Vergewaltigung: Alle haben weggeguckt

ZeugInnen rechtfertigen sich vor Gericht dafür, nicht eingegriffen zu haben: „Wir dachten, die sind betrunken“

Heide/Meldorf taz ■ Sie haben verschämt weggeguckt, statt der Situation ihre Aufmerksamkeit zu schenken. Ein kurzer Blick, die schnelle Entscheidung: Die sind betrunken, das geht uns nichts an. Mehrere PassantInnen liefen am Himmelfahrtsabend in der Heider Einkaufszone an der 14-jährigen Vanessa M. vorbei, als diese vom 19-jährigen Vitali S. sexuell genötigt und – so die Anklage – zu „beischlafähnlichen Handlungen gezwungen wurde“. Vor dem Jugendschöffengericht Meldorf (Kreis Dithmarschen) betonten die PassantInnen gestern unisono, die Situation nicht erkannt zu haben: „Wenn jemand auf der Straße liegt, denkt man doch, dass er betrunken ist“, sagte die 19-jährige Inga U. aus.
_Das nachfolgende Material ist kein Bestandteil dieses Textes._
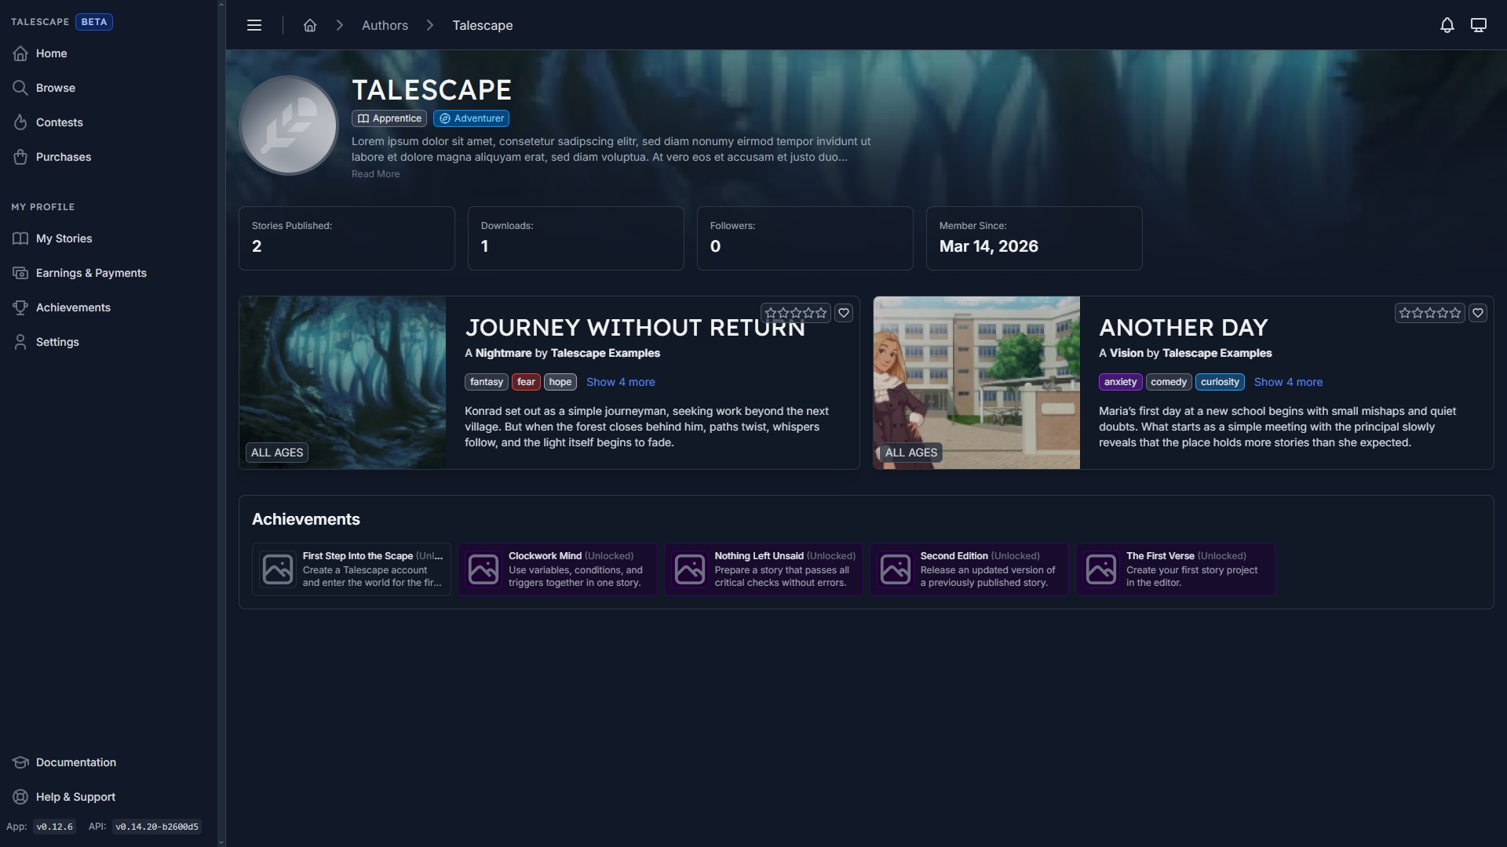The image size is (1507, 847).
Task: Go to Earnings & Payments page
Action: click(x=91, y=273)
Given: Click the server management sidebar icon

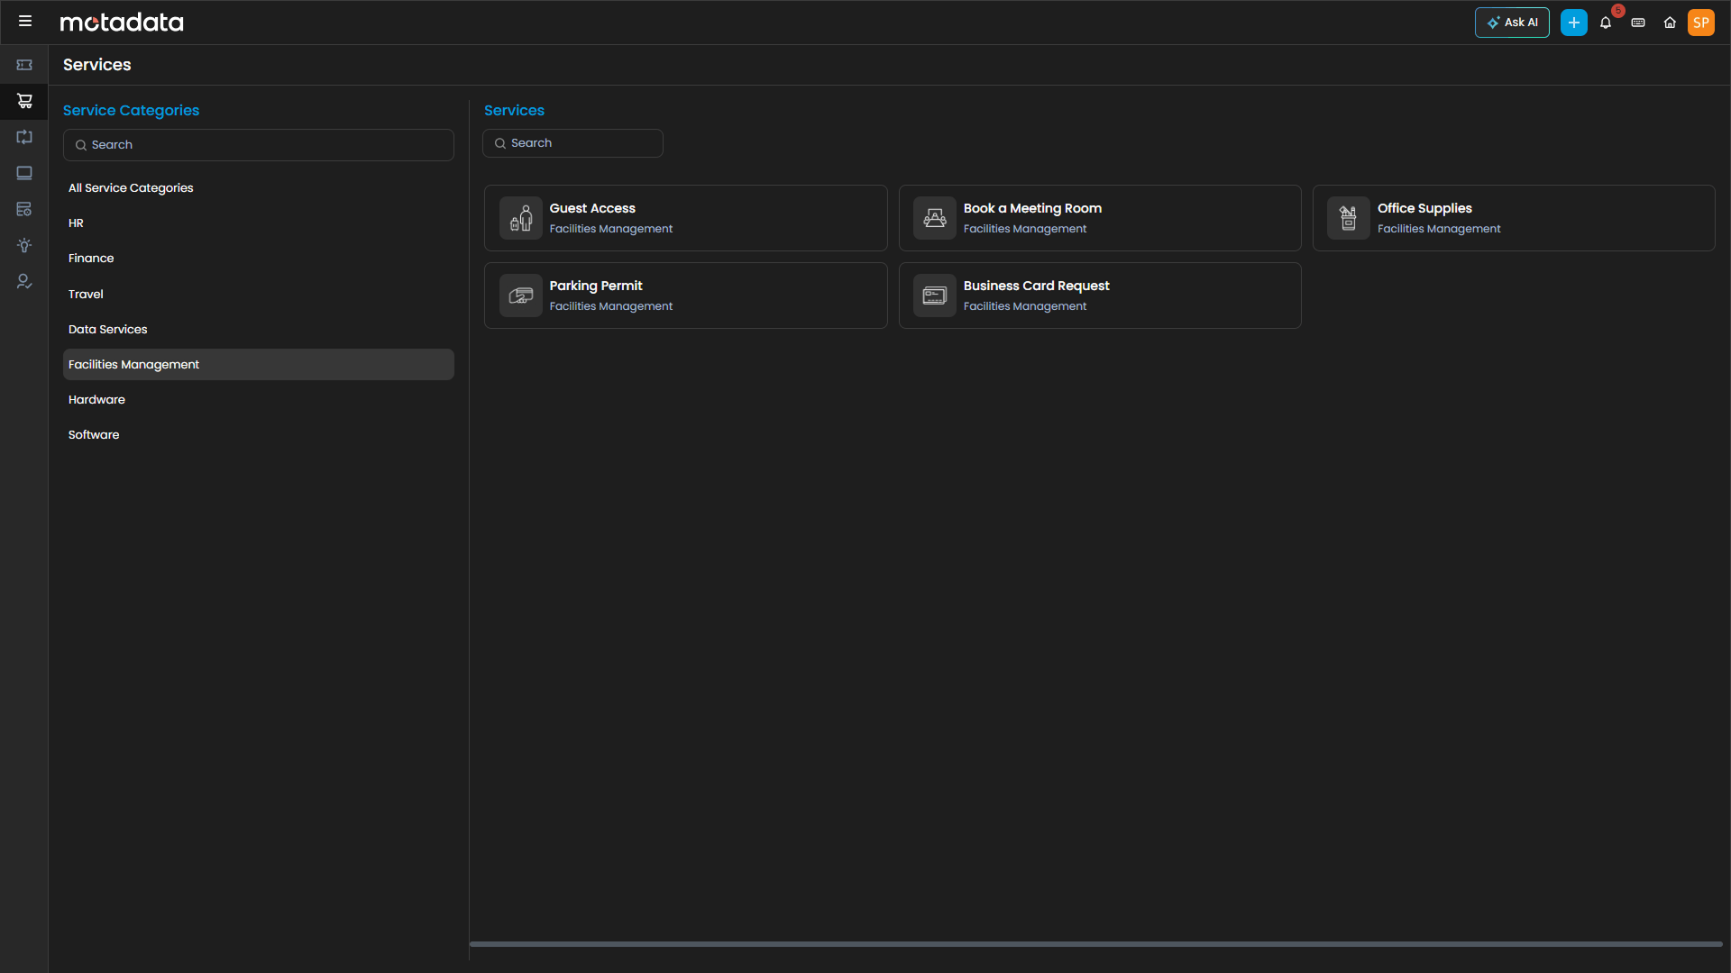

Alle ZeugInnen hat die Polizei ohnehin nicht ermittelt. Unbekannt geblieben ist eine ältere Frau „mit roter Jacke“, die sich kaum auf ein Verkennen der Situaition hätte berufen können: Vanessa M. hatte sie direkt angesprochen und um Hilfe gebeten, als sie sich gegen die Zudringlichkeiten von Vitali S. nicht länger wehren konnte. Auch einige Partygäste, die aus einem Fenster gegenüber des Tatorts die Vergewaltigung beobachtet haben sollen, konnten nicht namentlich ermittelt werden. „Da haben Leute auf der Fensterbank gesessen und auf das Paar am Boden runtergeguckt“, so Inga U.

Sie selbst und ihre Schwester, mit der sie gegen 23 Uhr durch die Einkaufsstraße kam, haben eingeräumt, über die außergewöhnliche Situation nur verächtlich die Nase gerümpft zu haben. „Was sind denn das für welche?“, hätten sie sich gefragt – und von der sexualisierten Gewalt erst erfahren, als Vanessa M. Minuten später auf dem Fahrrad an ihnen vorbei gefahren kam und schrie: „Warum habt ihr mir nicht geholfen? Ihr habt es doch genau gesehen.“

Vitali S. leugnet die Vergewaltigung, gesteht aber, die 14-Jährige über längere Zeit immer wieder bedrängt, festgehalten und gegen ihren Willen geküsst zu haben. Er ließ sich auch nicht davon abhalten, dass immer wieder Leute vorbeikamen und Vanessa M. um Hilfe rief. Zum Aufhören gezwungen wurde er nicht, sagt Vitali S.: „Da gingen Leute vorbei, aber die haben sich nicht um uns gekümmert.“ Der Prozess wird fortgesetzt.